Now, one of the differences between Bush and Blair is to do with what’s happening in Iraq, and another difference is to do with Iran. On Iran, Tony Blair has been trying to halt a US assault on Iran since before the Iraq war started. And in fact, if you go back to September 2002, in the speech in which Tony Blair unveiled the famous 45 minutes to attack dossier to the world and to the House of Commons, he said in that that one of the reasons why there should be an attack on Saddam Hussein was that there was no moderate wing of Saddam Hussein's government that could be appealed to. And that half a sentence, that phrase was inserted, as far as I can make out, to start building the case against an assault on Iran, which has a much more open and pluralistic political system than then obtained in Iraq.

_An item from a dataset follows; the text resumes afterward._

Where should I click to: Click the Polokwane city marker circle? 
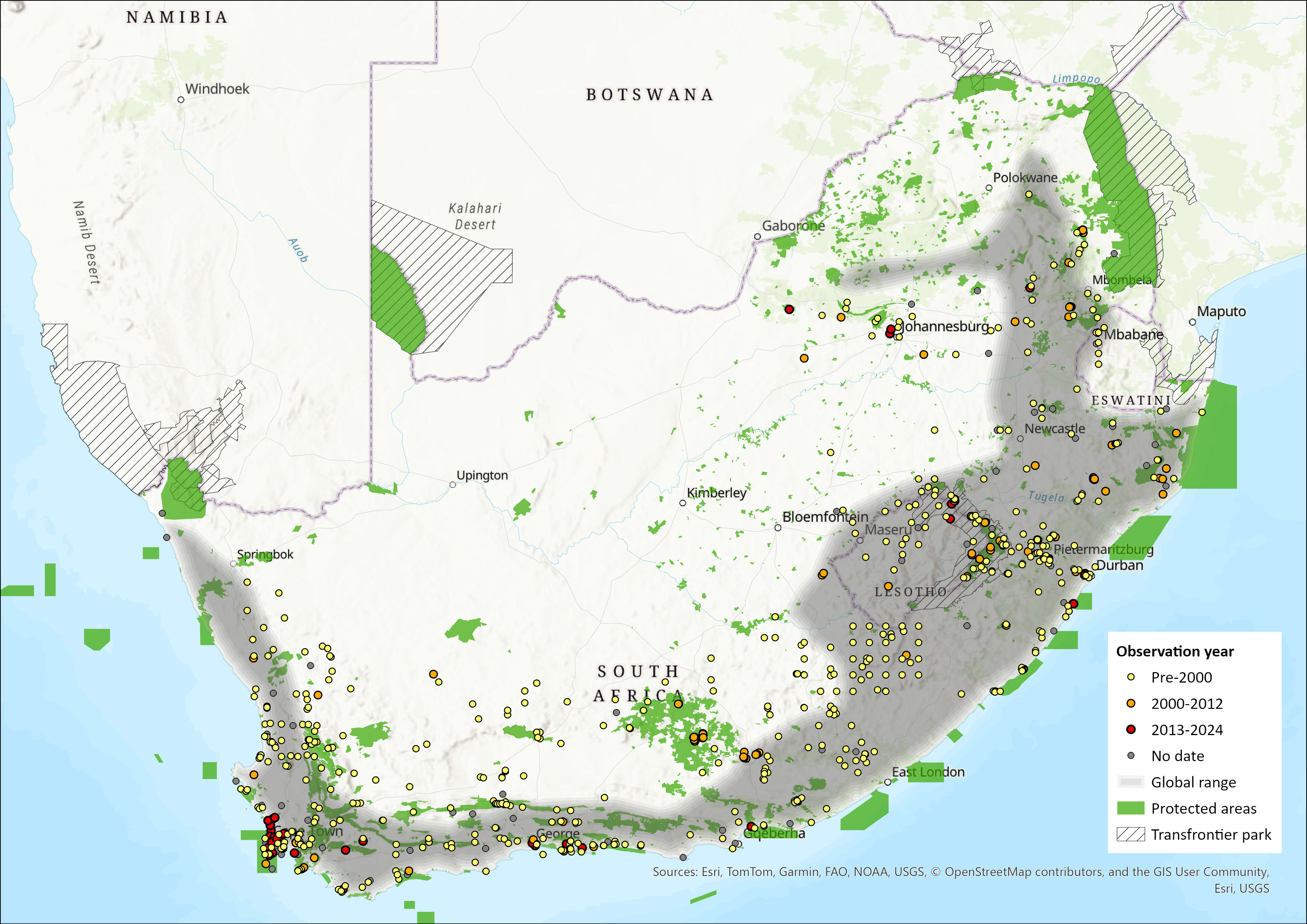[989, 188]
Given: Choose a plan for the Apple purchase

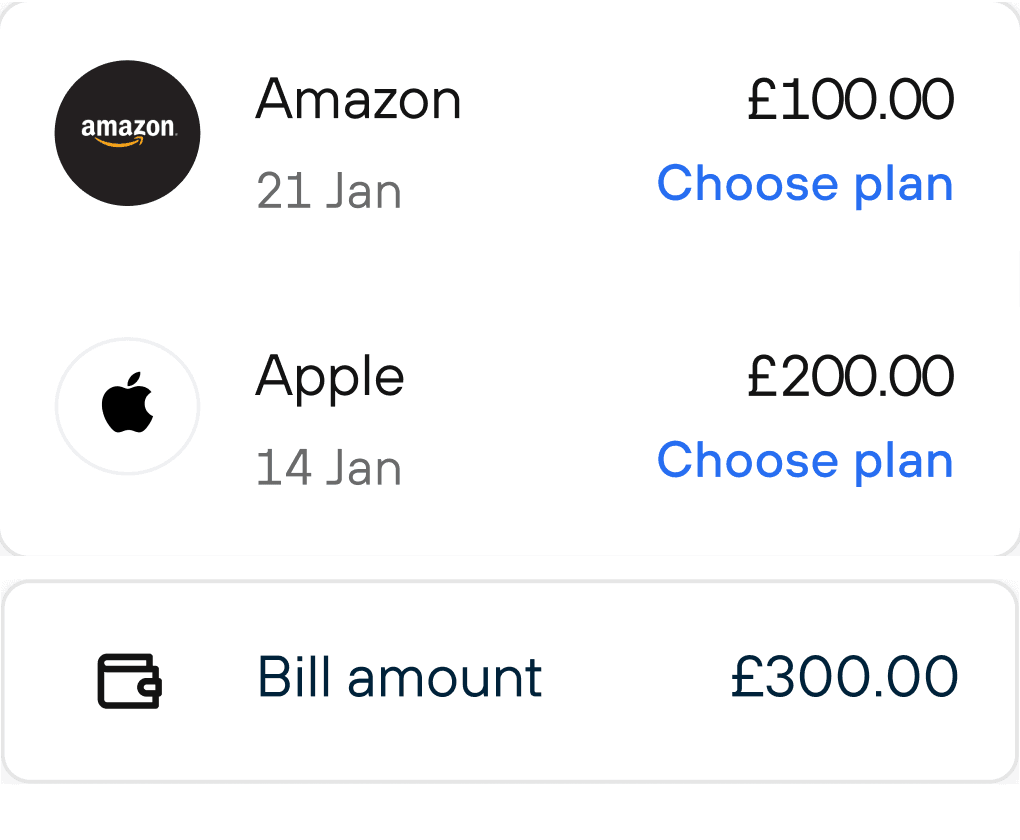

Of course, there are differences also on what should happen in Iraq. But what is outlined in the Iraq Study Group and what Tony Blair has been pushing for for some time and, in fact, the British government is following in relation to its control of Southern Iraq is a process of what has been called a repeat of the Vietnamization strategy of the 1970s in Vietnam, where what you do is you reduce the Western combat troops from the frontline and you instead substitute local fighters who will fight on your behalf. So what the Iraq Study Group report is about and what the handover of provinces in Southern Iraq by the British forces is about is not about real withdrawal or real exit strategy. It’s about a modification of the occupation.
And what’s going to happen in the southern zone of Iraq for Britain is that provinces will be handed over to local forces, but the British forces will continue to remain in Iraq, and they will have a number of roles, including protecting the US supply chain coming out from Kuwait, which means that as long as there is a US military presence in Iraq, there will continue to be a British military presence, because that's their role now or that's their intended role at a reduced level.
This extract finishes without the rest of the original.